Monitoramento facial vale a pena?

Por Lucas Kubaski, diretor de soluções da Dahua Technology

Utilizada no mundo inteiro, seja para fins de segurança pública ou privada, a tecnologia de reconhecimento facial por meio da inteligência artificial veio para ficar. Um mapeamento da Surfshark, empresa que desenvolve ferramentas de proteção de privacidade na internet, revelou em meados de 2020 que 92% dos países na América do Sul possuíam algum tipo reconhecimento facial, do desbloqueio do celular até identificação em aeroportos.

Ainda segundo o estudo, cerca de 98 países do mundo usavam o recurso em algum tipo de vigilância pública. No continente sul-americano a tecnologia foi adotada pelos departamentos de polícia com grande efeito. Na Argentina, por exemplo, ajudou a polícia a fazer 590 identificações em apenas seis semanas em 2019 e no Carnaval de Salvador do ano seguinte, câmeras de segurança identificaram e ajudaram a capturar 42 foragidos.

A tecnologia também ajuda a explicar o sucesso desse tipo de dispositivo.

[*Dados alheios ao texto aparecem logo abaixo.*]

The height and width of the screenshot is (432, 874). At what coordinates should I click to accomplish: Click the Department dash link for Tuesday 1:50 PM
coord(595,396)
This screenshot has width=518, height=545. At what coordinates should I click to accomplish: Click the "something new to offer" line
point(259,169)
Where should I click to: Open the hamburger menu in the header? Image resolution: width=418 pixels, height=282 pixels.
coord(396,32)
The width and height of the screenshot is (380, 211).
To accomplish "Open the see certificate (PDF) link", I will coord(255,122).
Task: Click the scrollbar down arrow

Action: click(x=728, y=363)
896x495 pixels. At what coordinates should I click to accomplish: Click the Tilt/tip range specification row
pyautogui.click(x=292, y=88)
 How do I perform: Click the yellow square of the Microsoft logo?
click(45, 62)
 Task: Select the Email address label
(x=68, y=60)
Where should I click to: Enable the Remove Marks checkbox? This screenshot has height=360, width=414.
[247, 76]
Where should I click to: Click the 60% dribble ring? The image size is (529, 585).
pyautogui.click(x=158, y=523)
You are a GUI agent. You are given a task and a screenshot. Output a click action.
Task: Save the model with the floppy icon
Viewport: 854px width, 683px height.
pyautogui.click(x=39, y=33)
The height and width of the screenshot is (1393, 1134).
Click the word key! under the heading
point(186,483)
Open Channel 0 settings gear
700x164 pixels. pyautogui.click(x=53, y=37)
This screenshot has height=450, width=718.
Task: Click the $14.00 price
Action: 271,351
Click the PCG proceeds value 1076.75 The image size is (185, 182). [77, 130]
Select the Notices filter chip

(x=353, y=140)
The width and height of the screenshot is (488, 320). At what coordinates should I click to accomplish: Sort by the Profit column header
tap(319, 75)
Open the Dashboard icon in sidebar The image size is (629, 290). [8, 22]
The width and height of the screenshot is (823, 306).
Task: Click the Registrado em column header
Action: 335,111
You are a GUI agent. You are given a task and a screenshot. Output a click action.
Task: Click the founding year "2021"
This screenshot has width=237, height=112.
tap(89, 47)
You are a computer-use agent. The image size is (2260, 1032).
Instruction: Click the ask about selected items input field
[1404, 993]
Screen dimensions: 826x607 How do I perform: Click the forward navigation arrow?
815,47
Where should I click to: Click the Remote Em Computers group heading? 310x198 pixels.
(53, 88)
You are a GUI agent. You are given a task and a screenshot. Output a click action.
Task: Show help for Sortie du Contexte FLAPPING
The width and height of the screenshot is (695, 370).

Atualmente, estão disponíveis no mercado equipamentos de eficácia comprovada, submetidos a testes rigorosos de órgãos internacionais como o Nist (National Institute of Standard and Technology). Apresentam índice de confiabilidade de identificação de 99% porque consideram um conjunto de informações como os pontos de distância entre os ossos, olhos, maçãs do rosto e queixo para fazer a identificação. Veja abaixo cinco vantagens do reconhecimento facial:

Sem contato físico

Com a pandemia passamos a dar ainda mais valor ao reconhecimento facial porque além de ser eficaz, dispensa o contato dos dedos com o equipamento, ao contrário do que ocorre na biometria digital. Desta forma, evita a transmissão do vírus da Covid-19 e outras doenças.

Identificação até com máscara

Algumas tecnologias, como câmeras híbridas com sistemas avançados de algoritmos são capazes de fazer o reconhecimento ainda que a pessoa esteja com máscaras de proteção facial ou até algum tipo de disfarce, como chapéu, peruca e óculos de sol.

Cidades inteligentes e mais seguras

O reconhecimento facial para auxiliar as atividades dos órgãos de segurança pública vai ao encontro do conceito de cidades inteligentes, na qual o uso da tecnologia da informação contribui com a gestão da dinâmica e funcionamento dos grandes centros metropolitanos. Servem como ferramenta de informação para planejar e implementar políticas nas áreas de transporte, meio ambiente, saúde, educação, energia e de segurança. A ideia deve residir na formatação de uma metodologia, para o uso civil e criminal destes mecanismos, cujo foco seja a proteção do cidadão e a prevenção e o combate à criminalidade. Iniciativas quando realizadas de forma coerente com as normas e os princípios constitucionais tendem a oferecer resultados relevantes para toda a sociedade.

Mais tranquilidade na casa e no trabalho

Projetos de alta performance, modernos e completos, garantem a tranquilidade em condomínios residenciais e comerciais. Mais do que simplesmente o fornecimento do dispositivo, há soluções que abrangem uma rede completa de sistemas de segurança, recursos analíticos inclusive de comportamento, sensores e CFTV (Circuito Fechado de Televisão), para monitoramento ininterrupto. A inteligência artificial possibilita, por exemplo, a recuperação de registros de incidentes com a análise pontual e alta capacidade de transmissão de dados e imagens.

Identificação de pessoas perdidas

Segundo o Gartner, nos próximos anos poderá haver uma redução de 80% de pessoas desaparecidas em comparação com 2018, devido ao reconhecimento facial disponibilizado por soluções baseadas em IA e câmeras inteligentes. Estes equipamentos são conectados a redes de centrais de monitoramento mistas e semiautomáticas (inteligência digital com classificação e adição de supervisão humana) para execução da pronta-resposta baseados em protocolos operacionais variados. Os avanços da tecnologia permitirão às autoridades a identificação, principalmente, de crianças perdidas e idosos, e indivíduos perigosos à solta mesmo em grandes conjuntos de população, em eventos públicos ou de pequenos fluxos privados, como prédios empresariais ou áreas urbanas de maior incidência de casos como parques, praças e terminais de ônibus, por exemplo.

Tais vantagens representam apenas uma parte de uma gama interminável de possibilidades. Outras tantas como melhorar as experiências dos clientes no atacado ou varejo fazendo sugestões de produtos com base no histórico de compras. No setor bancário substitui senhas, testa reação dos consumidores em marketing e publicidade, agiliza o registro de pacientes em hospitais e faz o controle de acesso de alunos nas instituições de ensino e de colaboradores nas empresas. Enfim, transforma o que até pouco tempo parecia apenas um sonho tecnológico em uma realidade concreta.